We managed to gather an incredible line-up of speakers. The day before the workshop, Melika sent out an email to all of them: “[…] In order to stimulate discussions, we would like to ask each of you to finish your talk with one conclusive, opinionated statement.” Brilliant idea. We collected a series of thought-provoking statements that triggered vibrant discussions. I’ve put together an unsorted, definitely partial, and somewhat unresolved list of the relevant discussions that arose during the workshop. I might write more about these topics in the future, but for now, these are the ideas that got stuck in my mind, and the questions I feel compelled to keep exploring.

- Wanna be general or wanna be special?

I could have also named this section “When do we need scalable search in the parameter space versus engineered solutions within a constrained environment?”. A bit of a mouthful. The idea here is: should we strive for general-purpose solutions also in neuromorphic computing, or is there value in specialized, handcrafted ones?

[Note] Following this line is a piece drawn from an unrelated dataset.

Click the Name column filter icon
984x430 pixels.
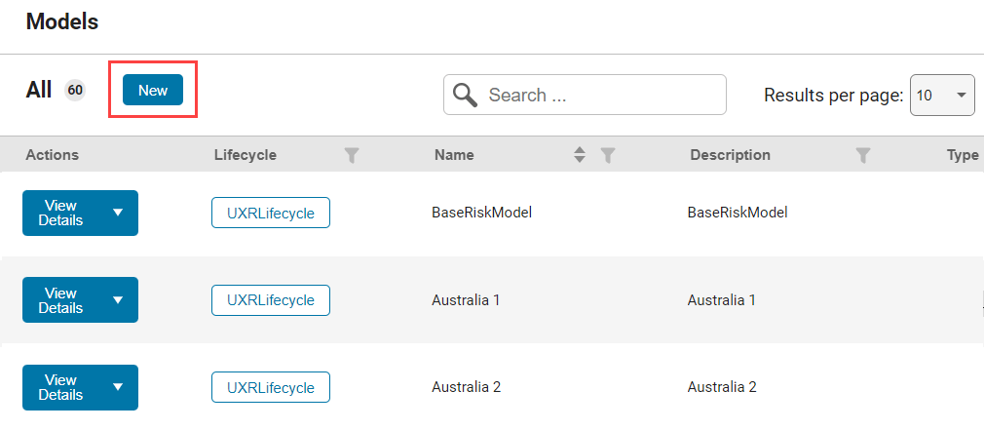coord(608,155)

Elisabetta Chicca had some thought-provoking insights: “Why does everything need to scale? Sometimes problems are small and require only a small, specialized solution.” She highlighted that when training networks with backpropagation, we might succeed in solving a specific task, but we often lose a deeper understanding of how it works. By engineering a solution within a constrained environment, we might learn more about the kinds of solutions nature found to tackle similar challenges. There’s something deeply fascinating in building systems that echo nature’s simplicity and specificity.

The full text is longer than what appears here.